● **Task to carry out**:
Across the whole listing, filter for the string "computer" and copy every line that has it.

==== Source records ====

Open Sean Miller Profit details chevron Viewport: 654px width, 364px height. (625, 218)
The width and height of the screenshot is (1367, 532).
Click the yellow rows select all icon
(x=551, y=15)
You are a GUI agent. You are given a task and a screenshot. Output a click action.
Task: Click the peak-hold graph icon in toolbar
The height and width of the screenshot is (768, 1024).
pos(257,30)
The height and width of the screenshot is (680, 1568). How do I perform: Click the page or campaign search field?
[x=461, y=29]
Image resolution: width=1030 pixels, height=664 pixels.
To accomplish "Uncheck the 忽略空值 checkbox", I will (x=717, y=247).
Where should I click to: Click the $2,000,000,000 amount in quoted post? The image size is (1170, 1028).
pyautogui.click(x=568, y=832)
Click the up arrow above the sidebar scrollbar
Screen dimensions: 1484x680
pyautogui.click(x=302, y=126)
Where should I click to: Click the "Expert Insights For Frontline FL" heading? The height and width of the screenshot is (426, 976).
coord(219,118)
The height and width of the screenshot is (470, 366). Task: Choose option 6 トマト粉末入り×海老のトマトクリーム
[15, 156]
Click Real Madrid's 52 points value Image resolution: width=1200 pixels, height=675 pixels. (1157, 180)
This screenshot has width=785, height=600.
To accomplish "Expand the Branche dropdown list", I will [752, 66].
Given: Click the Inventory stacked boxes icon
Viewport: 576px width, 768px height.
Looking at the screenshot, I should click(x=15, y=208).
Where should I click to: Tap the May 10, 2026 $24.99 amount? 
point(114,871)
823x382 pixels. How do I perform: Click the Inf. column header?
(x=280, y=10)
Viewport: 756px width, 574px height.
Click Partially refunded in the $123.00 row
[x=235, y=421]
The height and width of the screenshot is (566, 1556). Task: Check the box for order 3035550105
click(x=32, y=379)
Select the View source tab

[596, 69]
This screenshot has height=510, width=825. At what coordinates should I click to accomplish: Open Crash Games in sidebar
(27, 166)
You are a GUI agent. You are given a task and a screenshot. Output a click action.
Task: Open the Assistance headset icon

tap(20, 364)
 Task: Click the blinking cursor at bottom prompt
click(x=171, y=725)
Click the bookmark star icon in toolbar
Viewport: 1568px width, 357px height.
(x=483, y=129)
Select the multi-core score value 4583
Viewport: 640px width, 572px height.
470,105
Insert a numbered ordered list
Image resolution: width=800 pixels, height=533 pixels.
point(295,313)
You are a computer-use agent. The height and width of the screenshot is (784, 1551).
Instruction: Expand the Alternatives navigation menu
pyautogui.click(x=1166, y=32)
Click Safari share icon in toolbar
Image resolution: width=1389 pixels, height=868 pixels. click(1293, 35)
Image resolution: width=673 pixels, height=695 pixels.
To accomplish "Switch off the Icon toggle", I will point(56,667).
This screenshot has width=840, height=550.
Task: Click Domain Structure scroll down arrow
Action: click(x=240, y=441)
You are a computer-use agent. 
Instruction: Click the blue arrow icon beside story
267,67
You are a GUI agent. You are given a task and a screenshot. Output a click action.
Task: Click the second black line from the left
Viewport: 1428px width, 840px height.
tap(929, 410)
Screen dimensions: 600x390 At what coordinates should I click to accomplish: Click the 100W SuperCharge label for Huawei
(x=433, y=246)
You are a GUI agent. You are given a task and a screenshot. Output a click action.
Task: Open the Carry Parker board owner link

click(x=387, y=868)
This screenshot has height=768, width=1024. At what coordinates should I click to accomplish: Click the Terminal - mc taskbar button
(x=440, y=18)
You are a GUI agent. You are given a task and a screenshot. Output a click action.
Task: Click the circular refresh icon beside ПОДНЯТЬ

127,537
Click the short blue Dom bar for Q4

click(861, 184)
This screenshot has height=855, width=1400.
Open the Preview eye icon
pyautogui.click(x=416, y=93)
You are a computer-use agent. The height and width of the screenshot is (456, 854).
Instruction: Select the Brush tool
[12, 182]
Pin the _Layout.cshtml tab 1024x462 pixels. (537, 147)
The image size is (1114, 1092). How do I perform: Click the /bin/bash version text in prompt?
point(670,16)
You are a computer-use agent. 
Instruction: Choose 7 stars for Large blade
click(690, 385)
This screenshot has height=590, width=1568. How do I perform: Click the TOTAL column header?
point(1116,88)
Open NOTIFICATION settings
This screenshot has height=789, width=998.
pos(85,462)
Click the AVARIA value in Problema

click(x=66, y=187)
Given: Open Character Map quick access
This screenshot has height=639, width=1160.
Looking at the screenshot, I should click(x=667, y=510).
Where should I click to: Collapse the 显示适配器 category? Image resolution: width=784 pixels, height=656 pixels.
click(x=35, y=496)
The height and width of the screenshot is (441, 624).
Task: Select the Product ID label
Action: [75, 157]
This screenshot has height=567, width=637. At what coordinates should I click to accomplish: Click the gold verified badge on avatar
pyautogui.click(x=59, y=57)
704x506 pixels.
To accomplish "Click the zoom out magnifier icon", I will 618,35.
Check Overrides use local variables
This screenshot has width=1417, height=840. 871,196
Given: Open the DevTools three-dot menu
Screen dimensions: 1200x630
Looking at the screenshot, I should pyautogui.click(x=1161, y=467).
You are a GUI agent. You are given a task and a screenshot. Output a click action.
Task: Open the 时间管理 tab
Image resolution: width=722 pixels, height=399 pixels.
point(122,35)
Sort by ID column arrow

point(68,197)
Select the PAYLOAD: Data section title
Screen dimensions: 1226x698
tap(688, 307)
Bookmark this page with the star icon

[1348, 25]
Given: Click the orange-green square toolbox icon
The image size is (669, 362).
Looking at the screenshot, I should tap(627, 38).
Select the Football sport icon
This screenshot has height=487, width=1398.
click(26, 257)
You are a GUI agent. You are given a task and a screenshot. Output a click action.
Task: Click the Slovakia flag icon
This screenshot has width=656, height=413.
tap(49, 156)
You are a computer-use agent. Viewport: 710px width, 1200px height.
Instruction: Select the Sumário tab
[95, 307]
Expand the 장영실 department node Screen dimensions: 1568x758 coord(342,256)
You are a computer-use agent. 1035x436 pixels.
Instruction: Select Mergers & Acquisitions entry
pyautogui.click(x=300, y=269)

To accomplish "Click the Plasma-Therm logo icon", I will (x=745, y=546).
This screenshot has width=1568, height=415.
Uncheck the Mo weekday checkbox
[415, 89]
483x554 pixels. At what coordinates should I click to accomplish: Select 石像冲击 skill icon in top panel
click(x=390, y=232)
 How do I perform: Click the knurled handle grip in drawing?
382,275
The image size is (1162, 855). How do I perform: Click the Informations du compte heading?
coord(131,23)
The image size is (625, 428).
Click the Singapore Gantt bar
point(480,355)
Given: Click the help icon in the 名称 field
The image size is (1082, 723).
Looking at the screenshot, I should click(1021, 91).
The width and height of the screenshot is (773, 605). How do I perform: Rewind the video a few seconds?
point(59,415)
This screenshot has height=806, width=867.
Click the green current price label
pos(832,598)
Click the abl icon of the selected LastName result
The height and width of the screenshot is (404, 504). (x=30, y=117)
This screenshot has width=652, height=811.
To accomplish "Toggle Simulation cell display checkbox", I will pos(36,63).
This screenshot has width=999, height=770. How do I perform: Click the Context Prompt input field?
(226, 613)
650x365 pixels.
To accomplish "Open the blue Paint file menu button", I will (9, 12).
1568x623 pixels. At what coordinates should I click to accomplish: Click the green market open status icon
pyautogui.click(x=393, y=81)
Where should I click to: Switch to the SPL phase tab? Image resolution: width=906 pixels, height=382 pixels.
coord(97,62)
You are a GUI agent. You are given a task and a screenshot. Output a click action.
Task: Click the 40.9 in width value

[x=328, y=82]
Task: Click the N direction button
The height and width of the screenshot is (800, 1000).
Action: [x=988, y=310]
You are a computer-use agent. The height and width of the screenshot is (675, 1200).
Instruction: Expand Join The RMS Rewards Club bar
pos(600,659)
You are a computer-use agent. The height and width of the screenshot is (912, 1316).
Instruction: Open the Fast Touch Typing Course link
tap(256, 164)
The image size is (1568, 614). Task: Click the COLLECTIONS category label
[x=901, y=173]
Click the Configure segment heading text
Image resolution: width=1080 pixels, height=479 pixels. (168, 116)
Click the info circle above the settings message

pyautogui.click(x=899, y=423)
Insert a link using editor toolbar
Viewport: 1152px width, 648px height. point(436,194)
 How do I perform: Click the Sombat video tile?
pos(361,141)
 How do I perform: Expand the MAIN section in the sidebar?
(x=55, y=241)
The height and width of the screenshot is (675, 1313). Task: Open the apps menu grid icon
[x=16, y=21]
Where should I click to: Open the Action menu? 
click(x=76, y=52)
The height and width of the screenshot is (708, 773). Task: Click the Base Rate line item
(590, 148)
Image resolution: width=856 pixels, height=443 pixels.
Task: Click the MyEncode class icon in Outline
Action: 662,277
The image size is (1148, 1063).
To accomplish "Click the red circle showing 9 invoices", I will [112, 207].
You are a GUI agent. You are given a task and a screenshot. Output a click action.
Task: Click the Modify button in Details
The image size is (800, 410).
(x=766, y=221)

====

● **Reply to the task**:
You are a computer-use agent. The height and width of the screenshot is (784, 1551).
You are a computer-use agent. 
You are a computer-use agent. The height and width of the screenshot is (456, 854).
You are a computer-use agent. 
You are a computer-use agent. Viewport: 710px width, 1200px height.
You are a computer-use agent. 1035x436 pixels.
You are a computer-use agent. The height and width of the screenshot is (675, 1200).
You are a computer-use agent. The height and width of the screenshot is (912, 1316).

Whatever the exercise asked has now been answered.